Desde Mi Cielo | страница 7



– No, señor Harvey -logré decir, y repetí la palabra «No» muchas veces. También dije muchas veces «Por favor». Franny me dijo que casi todo el mundo suplicaba «Por favor» antes de morir.

– Te deseo, Susie -dijo él.

– Por favor -repetí-. No, por favor. -Era como empecinarte en que una llave funcionaba cuando no lo hacía, o como gritar «La tengo, la tengo, la tengo» cuando una pelota de béisbol te pasaba por encima en las gradas-. No, por favor.

Pero se cansó de oírme suplicar. Introdujo una mano en el bolsillo de mi parka y, estrujando el gorro que me había hecho mi madre, me lo metió en la boca. Después de eso, el único ruido que hice fue el débil tintineo de los cascabeles.

Mientras me recorría con sus labios mojados la cara y el cuello, y deslizaba las manos por debajo de mi camisa, me puse a llorar. Empecé a abandonar mi cuerpo. Empecé a habitar el aire y el silencio. Lloré y forcejeé para no sentir. Él me rasgó los pantalones al no dar con la cremallera invisible que mi madre me había cosido hábilmente en el costado.

– Grandes bragas blancas -dijo.

Me sentí enorme e hinchada.

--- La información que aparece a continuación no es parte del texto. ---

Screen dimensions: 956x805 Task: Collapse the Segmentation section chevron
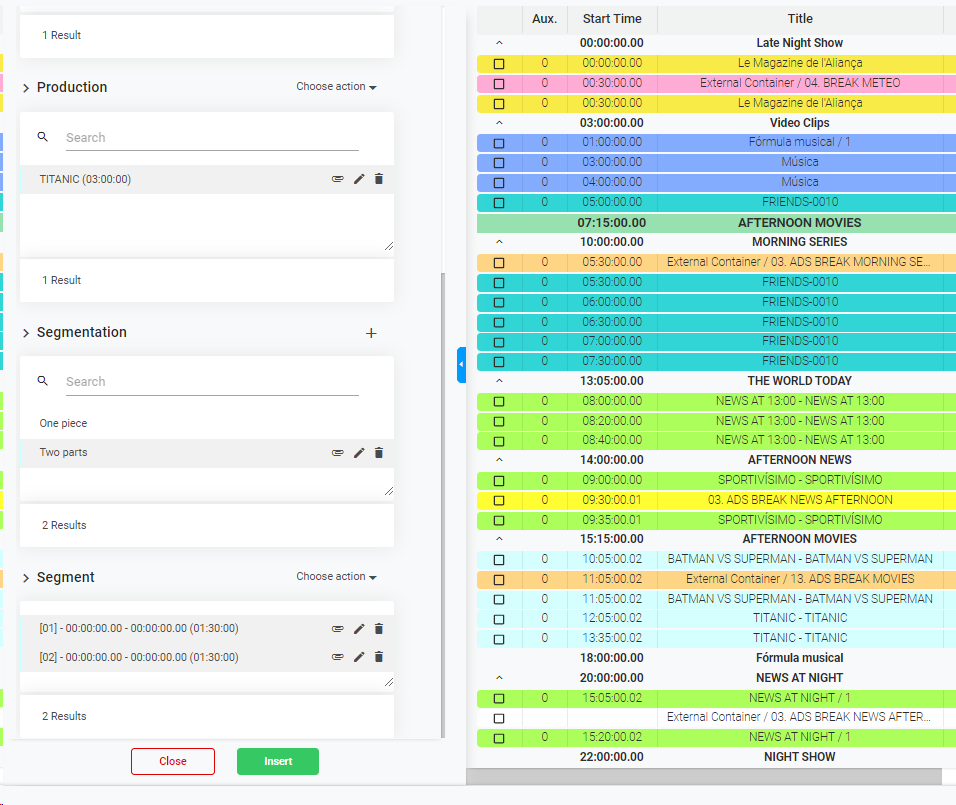[26, 333]
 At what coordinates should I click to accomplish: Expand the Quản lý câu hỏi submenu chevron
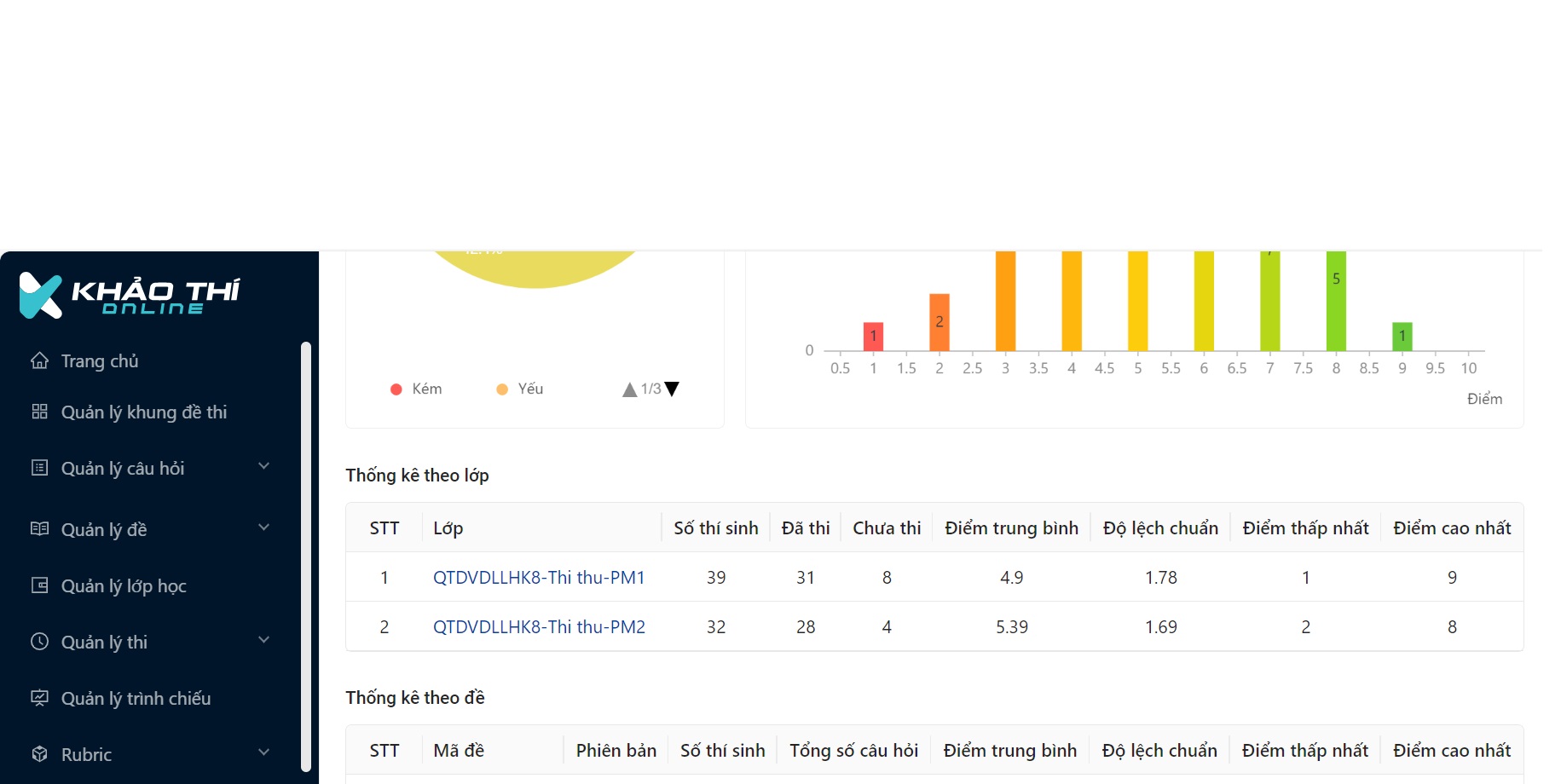point(263,466)
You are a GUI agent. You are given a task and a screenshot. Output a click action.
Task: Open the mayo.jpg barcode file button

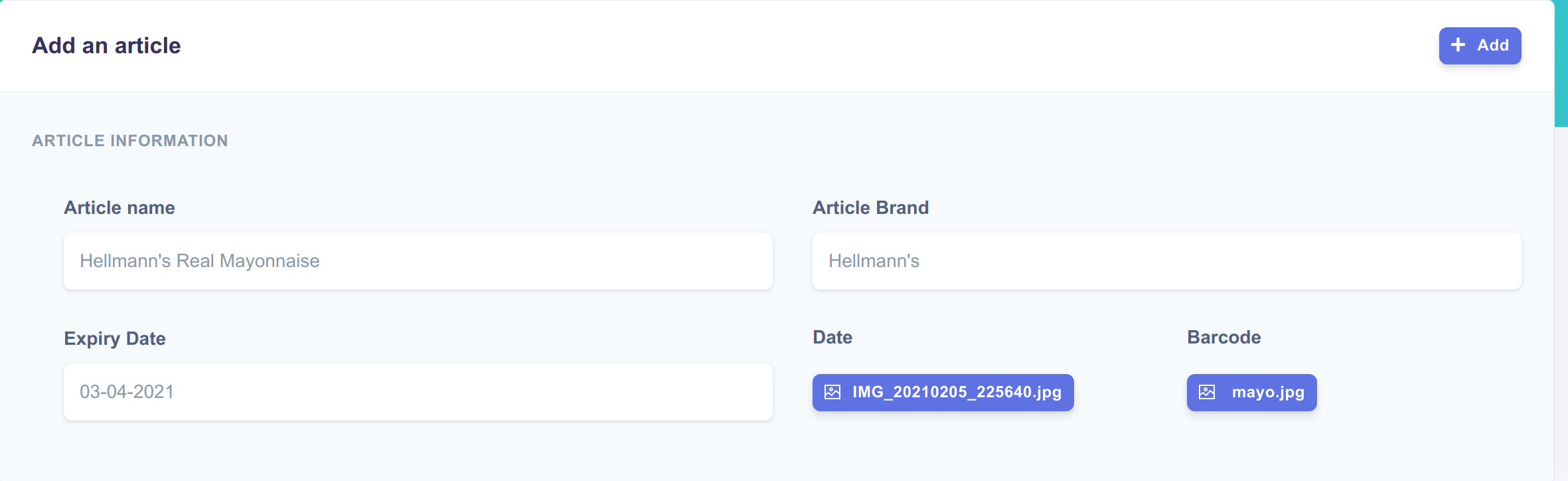click(x=1251, y=393)
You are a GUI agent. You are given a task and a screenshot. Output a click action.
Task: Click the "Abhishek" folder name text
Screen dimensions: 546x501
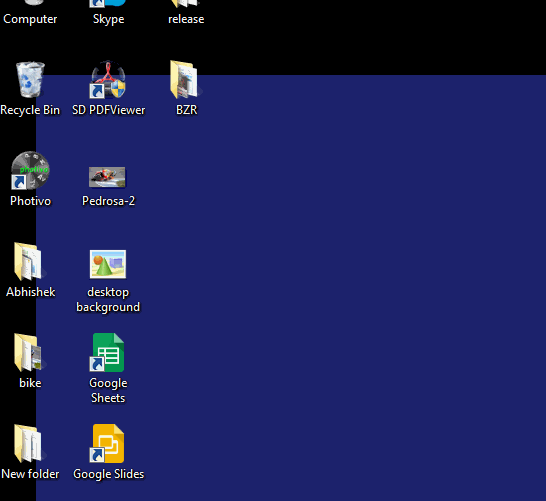[x=31, y=292]
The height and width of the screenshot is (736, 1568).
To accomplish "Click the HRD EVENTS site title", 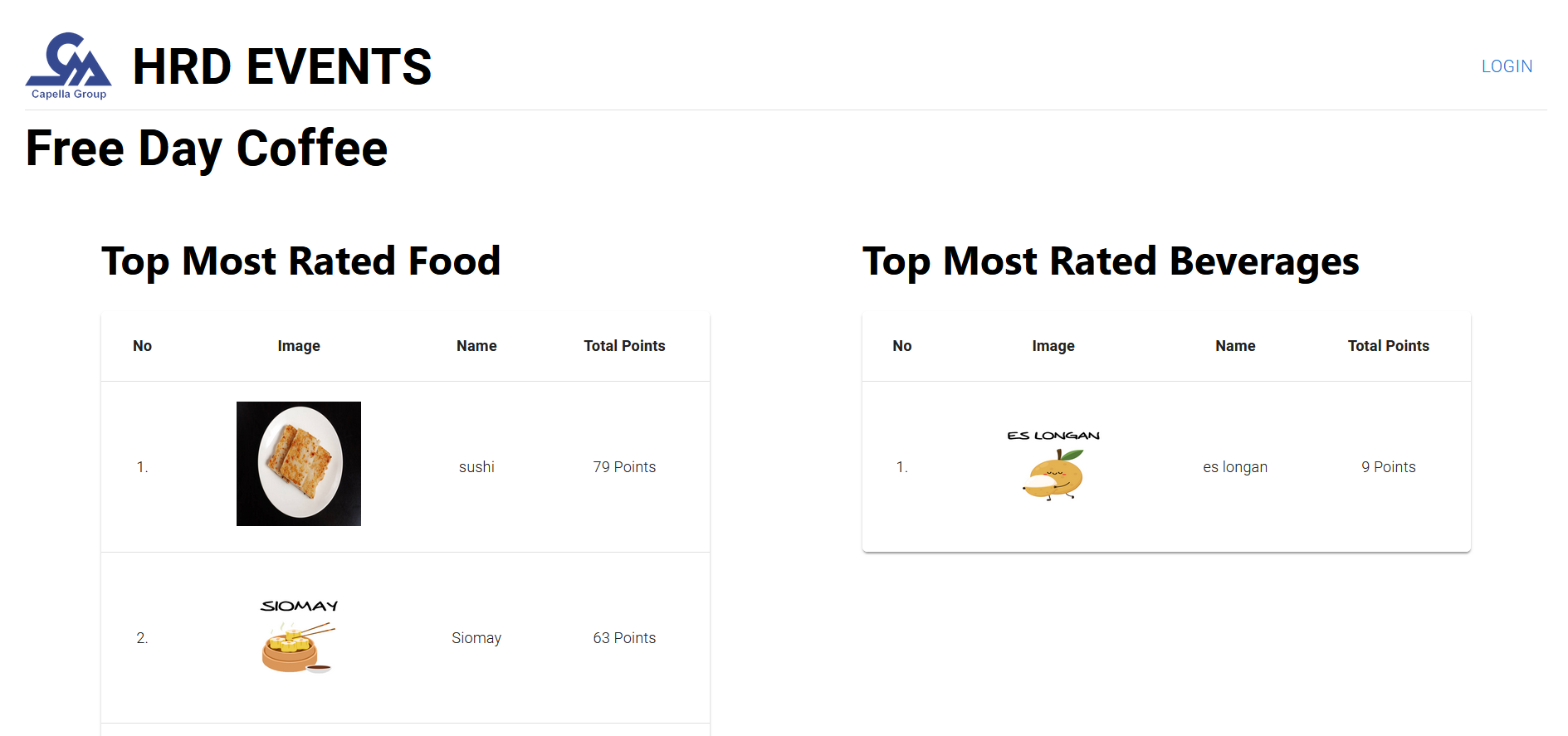I will [282, 66].
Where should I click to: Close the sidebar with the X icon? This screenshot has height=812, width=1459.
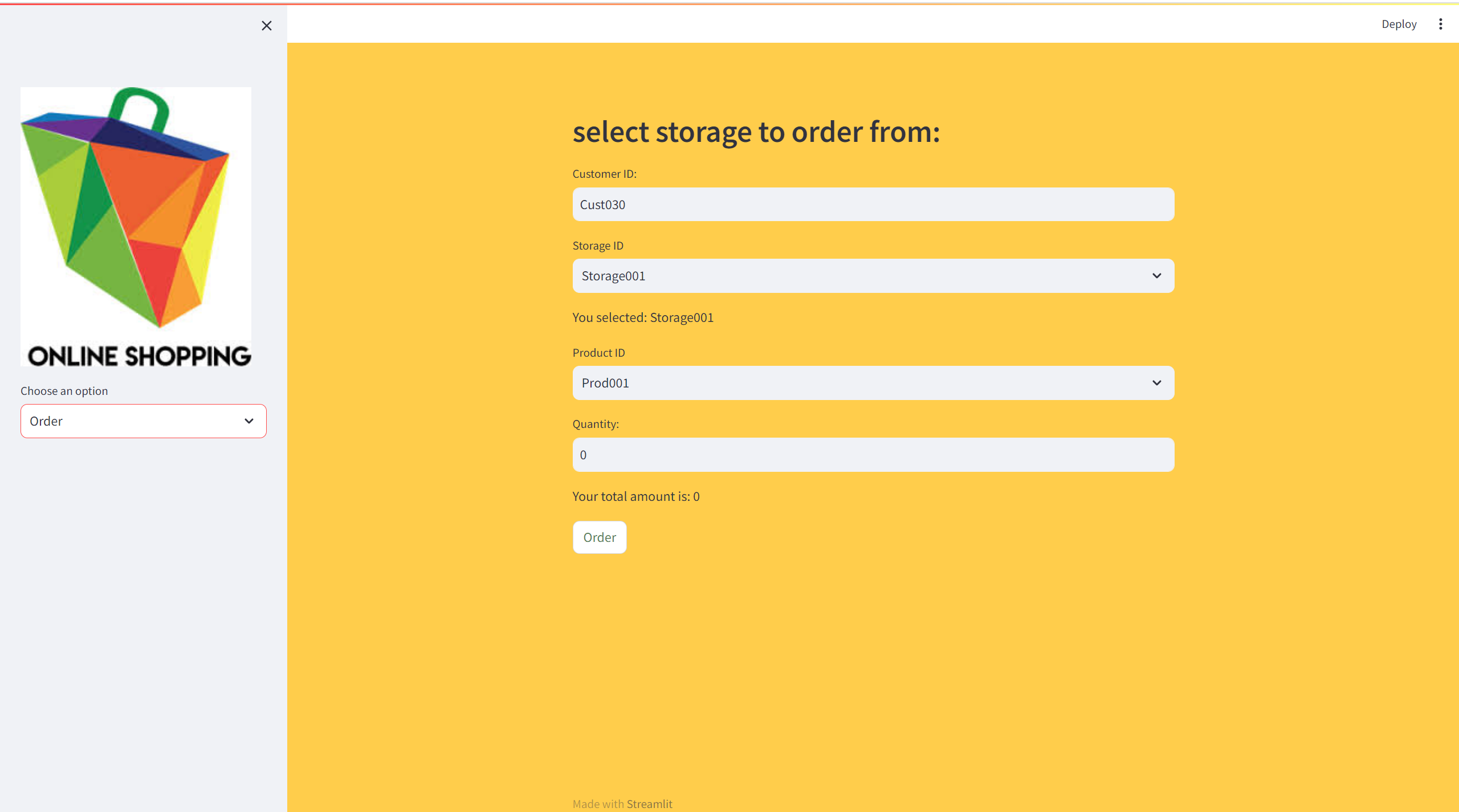(x=266, y=26)
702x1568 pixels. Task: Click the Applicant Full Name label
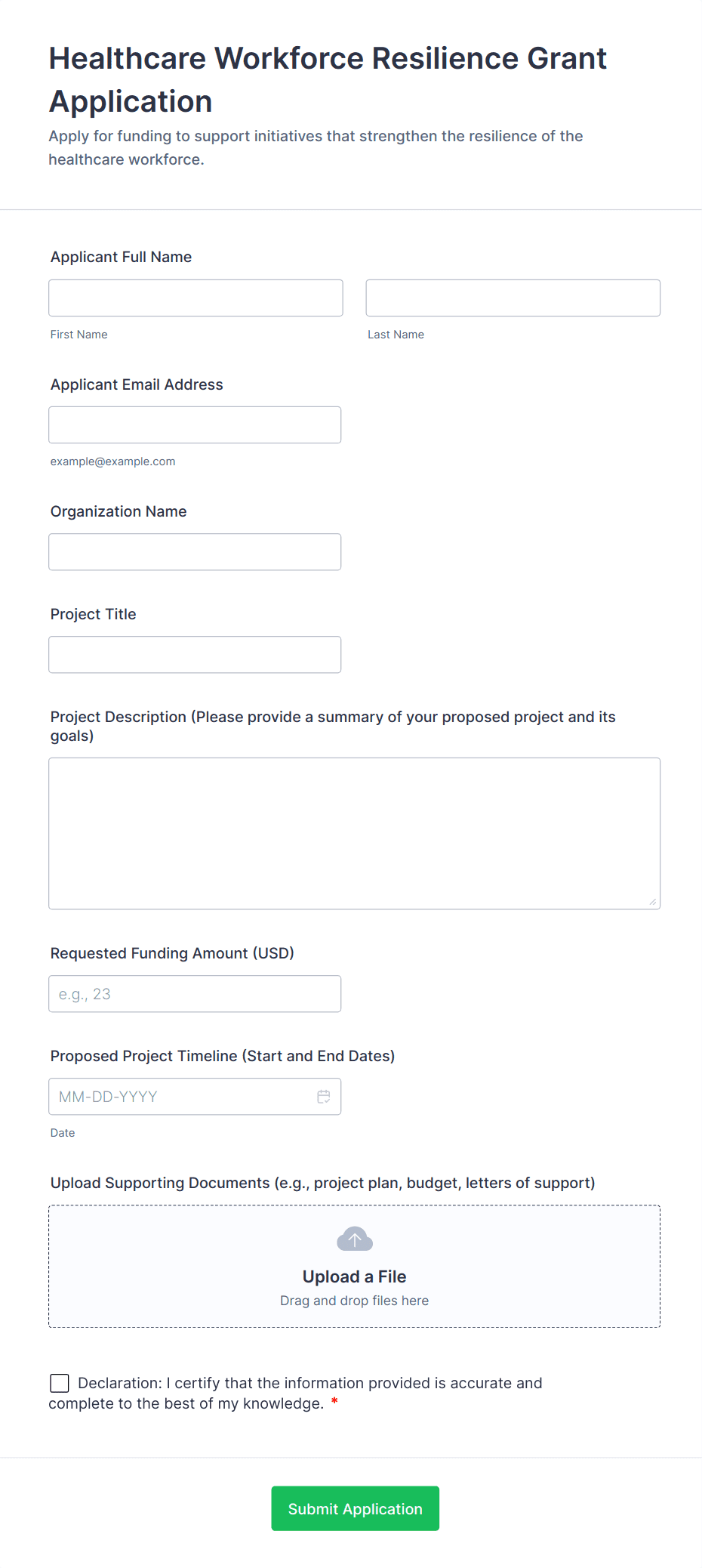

Me sentí como un mar en el que él estaba de pie y meaba y cagaba. Sentí cómo los bordes de mi cuerpo se doblaban hacia dentro y hacia fuera, como en el juego de la cuna al que jugaba con Lindsey para ponerla contenta. Empezó a masturbarse sobre mí.


– ¡Susie! ¡Susie! -oí gritar a mi madre-. La comida está lista.

Él estaba dentro de mí. Jadeaba.

– Hay cordero con judías verdes.

Yo era el mortero, él la mano de mortero.

– Tu hermano ha pintado otro dibujo con los dedos y yo he hecho pastel de manzana.


El señor Harvey me obligó a quedarme quieta debajo de él y escuchar los latidos de su corazón y del mío. El mío daba brincos como un conejo mientras que el suyo hacía un ruido sordo, como de martillo contra tela. Nos quedamos allí tumbados, con nuestros cuerpos tocándose, y mientras me estremecía, tuve una poderosa revelación. Él me había hecho eso y yo había vivido. Eso era todo. Seguía respirando. Oía su corazón. Olía su aliento. La tierra oscura que nos rodeaba olía como lo que era, tierra húmeda donde los gusanos y otros animales vivían sus vidas cotidianas. Podría haber gritado horas y horas.

Yo sabía que iba a matarme. Pero no me daba cuenta de que era un animal ya agonizante.

– ¿Por qué no te levantas? -me preguntó el señor Harvey, rodando hacia un lado y agachándose sobre mí.

Habló con voz suave, alentadora, la voz de un amante a media mañana. Una sugerencia, no una orden.